With their album “Meddle” and the side-long masterpiece “Echoes”, Pink Floyd had established themselves as an anonymous super-group in an age of flamboyant rockers like Led Zeppelin and The Who. After the departure of Syd Barrett, Roger Waters had increasingly asserted the helm as musical director and “The Dark Side of the Moon” was the first album for which he dictated all the themes and wrote all the lyrics.
Written in a direct way, Waters reflected, “Its driven by emotion. There’s nothing plastic about it, nothing contrived” and called it “an expression of political, philosophical, humanitarian empathy that was desperate to get out.”
The album was recorded at Abbey Road where the band liked to play cricket matches against the staff and was engineered by Alan Parsons. The band pushed the limits of 16-track analogue studio technology and used keyboards, sequencers and sound effects which were groundbreaking at the time.
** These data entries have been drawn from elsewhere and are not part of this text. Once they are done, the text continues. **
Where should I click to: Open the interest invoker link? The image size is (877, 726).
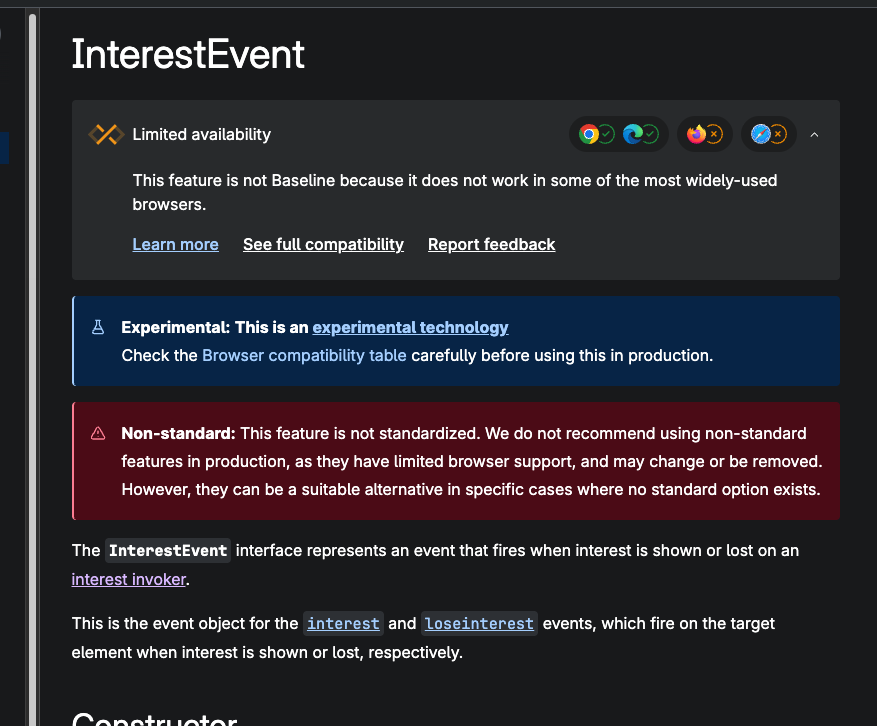129,579

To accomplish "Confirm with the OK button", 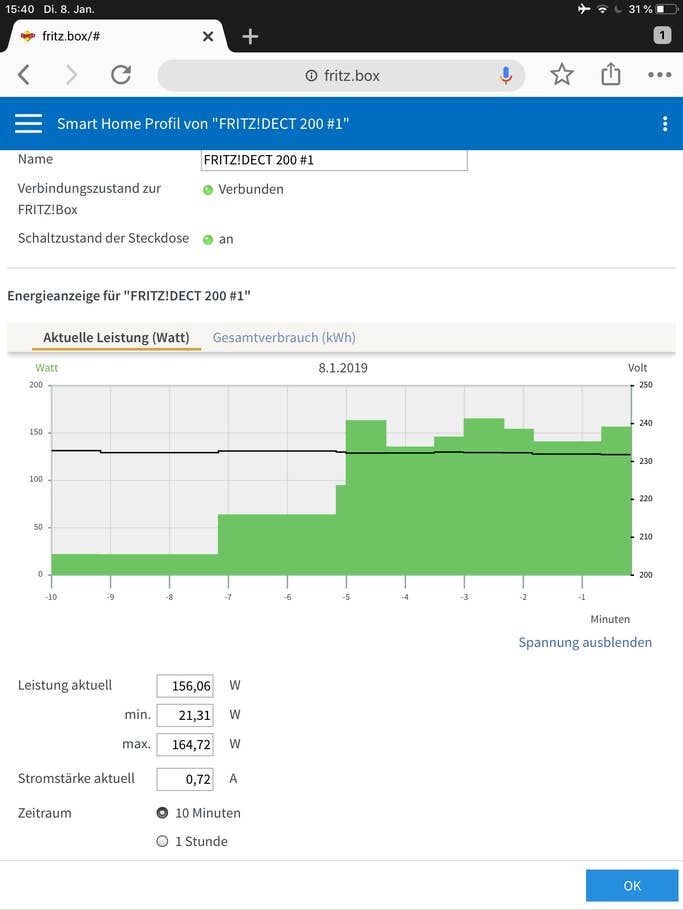I will coord(632,886).
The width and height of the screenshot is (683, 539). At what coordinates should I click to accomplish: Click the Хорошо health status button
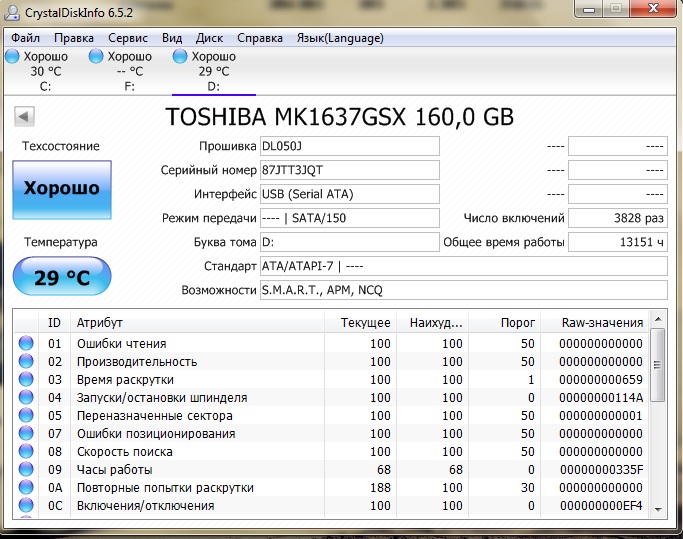click(x=62, y=188)

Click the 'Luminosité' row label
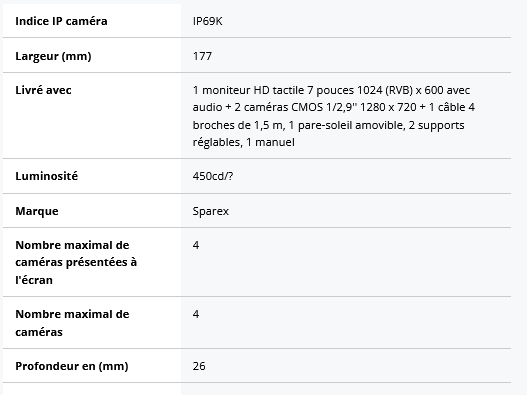pos(46,176)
The sonics on the album are just as important as the lyrics and each reinforce the other as David Gilmour explained, “Roger and Nick tend to make the tapes or effects like the heartbeat on the LP… The heartbeat alludes to the human condition and sets the mood for the music, which describes the emotions experienced during a lifetime. Amid the chaos there is beauty and hope for mankind. The effects are purely to help the listener understand what the whole thing is about.”
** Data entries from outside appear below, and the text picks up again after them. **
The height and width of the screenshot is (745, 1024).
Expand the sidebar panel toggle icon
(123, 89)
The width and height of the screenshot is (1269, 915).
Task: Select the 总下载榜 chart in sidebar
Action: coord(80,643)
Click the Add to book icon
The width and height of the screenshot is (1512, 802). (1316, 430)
Waters described the urgent message behind the album: “This is not a rehearsal. As far as we know – and I know there are some Hindus that would disagree with this – you only get one shot, and you’ve got to make choices based on whatever moral, philosophical or political position you may adopt…If ‘The Dark Side of the Moon’ is anything, it is an exhortation to join the flow of the river of natural history in a way that’s positive…”
Whew!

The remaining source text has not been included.